→ **QUOTED PASSAGE**:
Dr. Suzanne B. Phillips

Licensed Psychologist, Psychoanalyst, Diplomate in Group Psychology, Certified Group Therapist, Author, Radio Host and Media Consultant Covering a Wide Range of Psychological Topics

Post: Your Garden: A Safe Place for Mind, Body and Spirit

In a recent phone survey on the effects of  Corona Virus on New Yorkers by Sienna College Research Institute, an interviewer reported an older woman saying that the only good thing about her day was “ venturing outside and seeing a single flower blooming.”

In this unthinkable time of the Corona Pandemic, one safe place is being in nature – in your garden. Whether it is tending a potted plant, planting vegetables or just sitting near the daffodils and watching birds – you are in a safe place for mind, body and spirit.

We have been gardening for a long time. The Orto Botanico di Padova is a botanical garden in Padua, in the northeastern part of Italy. Founded in 1545 by the Venetian Republic, it is the world’s oldest academic botanical garden that is still in its original location. Perhaps this proclivity to garden reflects our primal urge to commune with nature, a sense of awe at beauty beyond our capacity to create, an ability to feel peaceful instead of frightened or isolated.

“How deeply seated in the human heart is the liking for gardens and gardening.” — Alexander Smith

The Benefits of Gardening

A meta-analysis by Soga,Gaston and Yamora reveals  increasing evidence that gardening provides substantial human health benefits. Studies report a wide range of health outcomes, as reductions in depression, anxiety, and body mass index, to increases in life satisfaction, quality of life, and sense of community.

Gardening to Deal With Traumatic Events

When you consider some essential characteristics of gardening in counter-position to  the impact of traumatic events on our core self, it seems that gardening may serve as a unique source of ongoing regulation as well as restoration and healing. Consider…

From Vulnerable to Verdant

In face of traumatic events, be they the loss of a loved one to illness or the devastation from a pandemic, we feel a profound sense of powerlessness. We are robbed of a familiar self who knows how to problem solve, move, help, and protect those we love.

In the garden there is some relief from the sense of helplessness because there is less risk in daring to make something happen. We don’t go into the garden to reset a sense of purpose or power.  Rather, enjoying what is often a reprieve from fear or worrying, we find that plants and flowers are gentle company. They embrace us and allow us to engage without judgment. They even grow with partial plastic seed paks still attached! The garden resets the possibility that our touch can make something positive possible.

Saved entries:
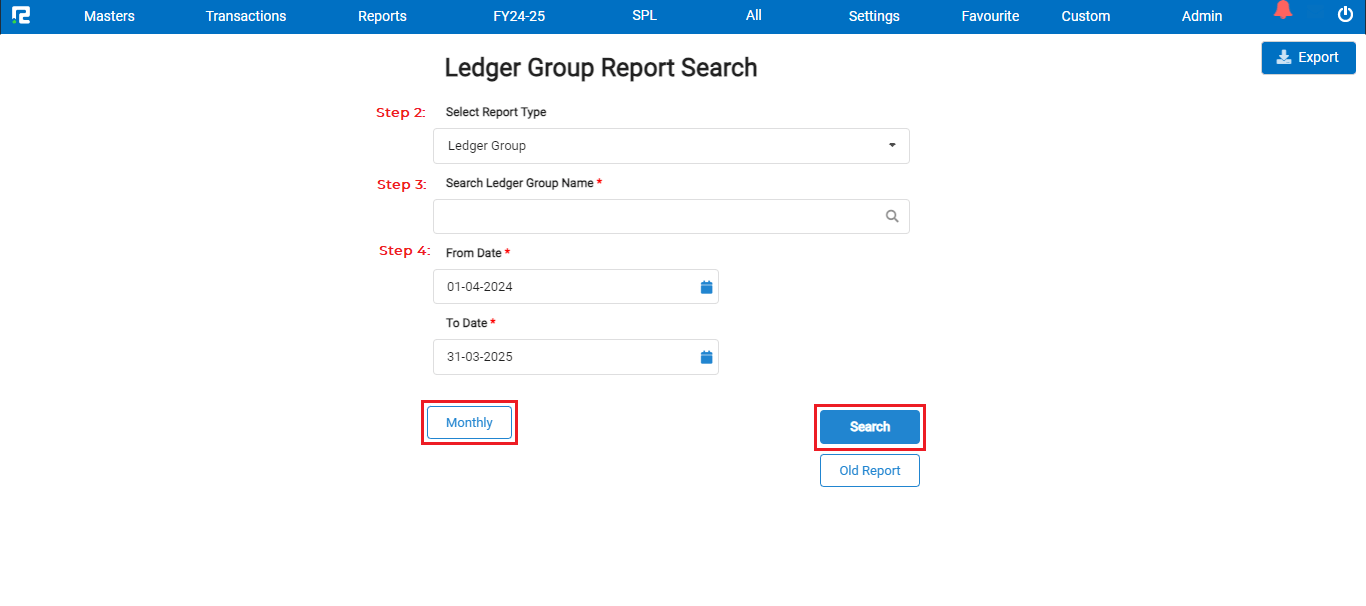This screenshot has height=606, width=1366.
Task: Click inside the Search Ledger Group Name field
Action: click(x=650, y=216)
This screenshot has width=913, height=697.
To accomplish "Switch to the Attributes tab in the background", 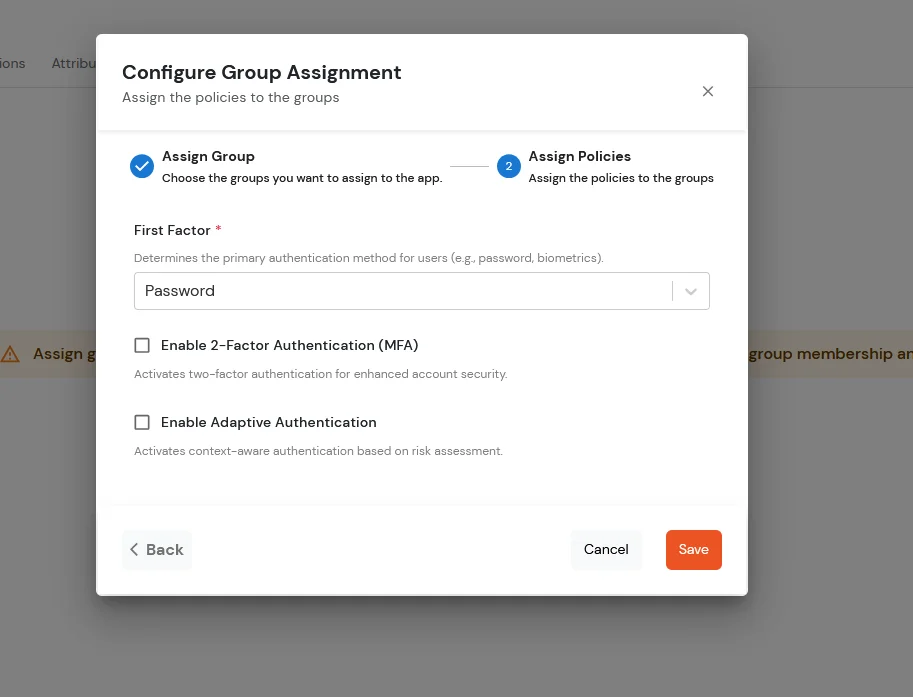I will pyautogui.click(x=75, y=63).
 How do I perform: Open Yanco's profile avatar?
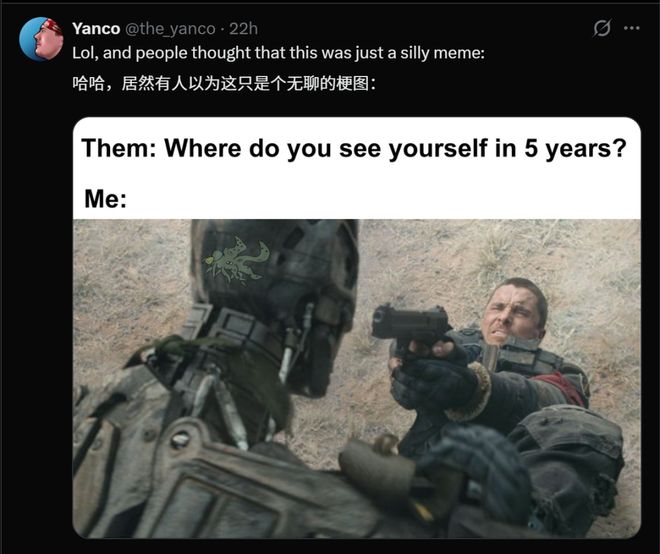39,39
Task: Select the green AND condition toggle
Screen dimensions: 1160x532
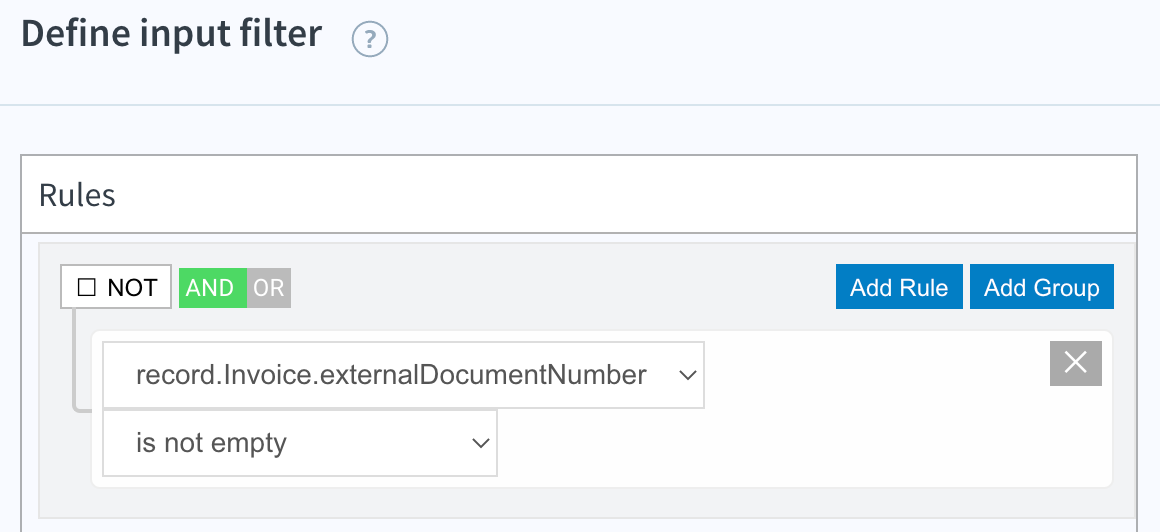Action: pos(212,288)
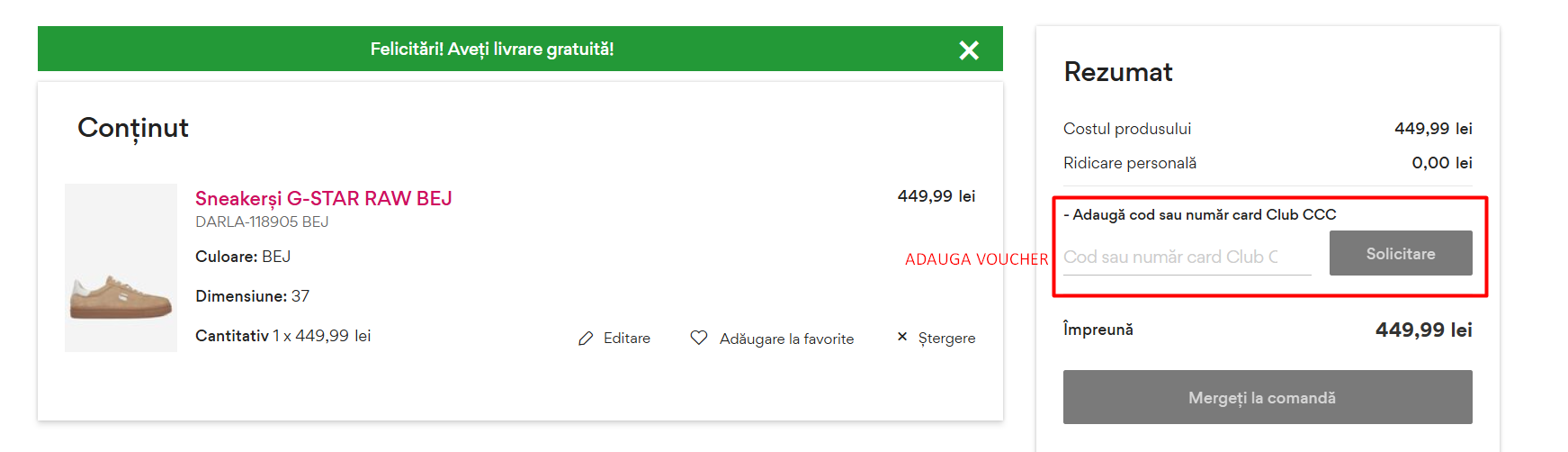Open the sneaker product thumbnail
Screen dimensions: 1568x452
pyautogui.click(x=121, y=268)
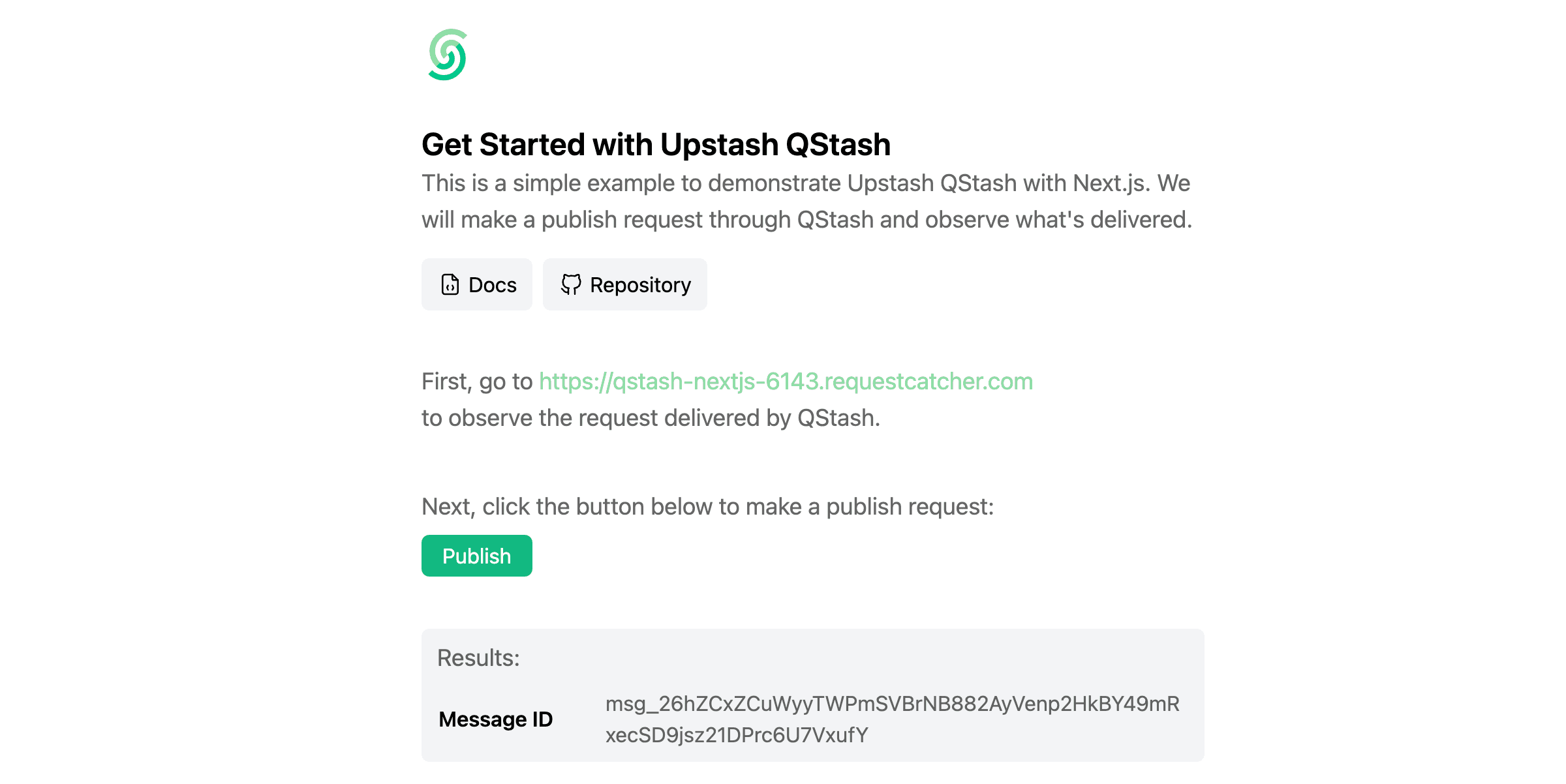The height and width of the screenshot is (784, 1566).
Task: Select the Message ID bold label
Action: [x=496, y=720]
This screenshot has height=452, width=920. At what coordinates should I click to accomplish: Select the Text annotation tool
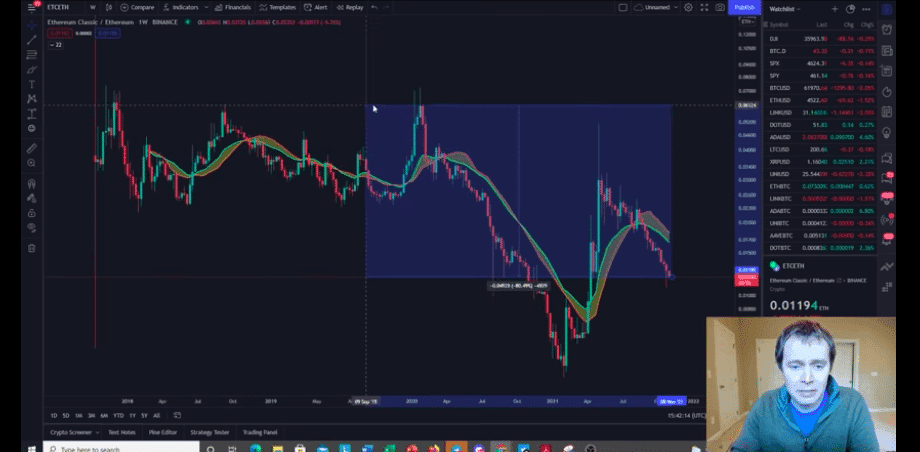tap(32, 84)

→ **PROBLEM A**: List every health outcome that the gardening post says studies have reported.
→ **PROBLEM B**: Retype everything in the gardening post from "From Vulnerable to" down to "those we love.".
→ **PROBLEM C**: According to the gardening post, in what year was the Orto Botanico di Padova founded?

→ **EXERCISE RESPONSE A**:
Reductions in depression
Reductions in anxiety
Reductions in body mass index
Increases in life satisfaction
Increases in quality of life
Increases in sense of community

→ **EXERCISE RESPONSE B**:
From Vulnerable to Verdant

In face of traumatic events, be they the loss of a loved one to illness or the devastation from a pandemic, we feel a profound sense of powerlessness. We are robbed of a familiar self who knows how to problem solve, move, help, and protect those we love.

→ **EXERCISE RESPONSE C**: 1545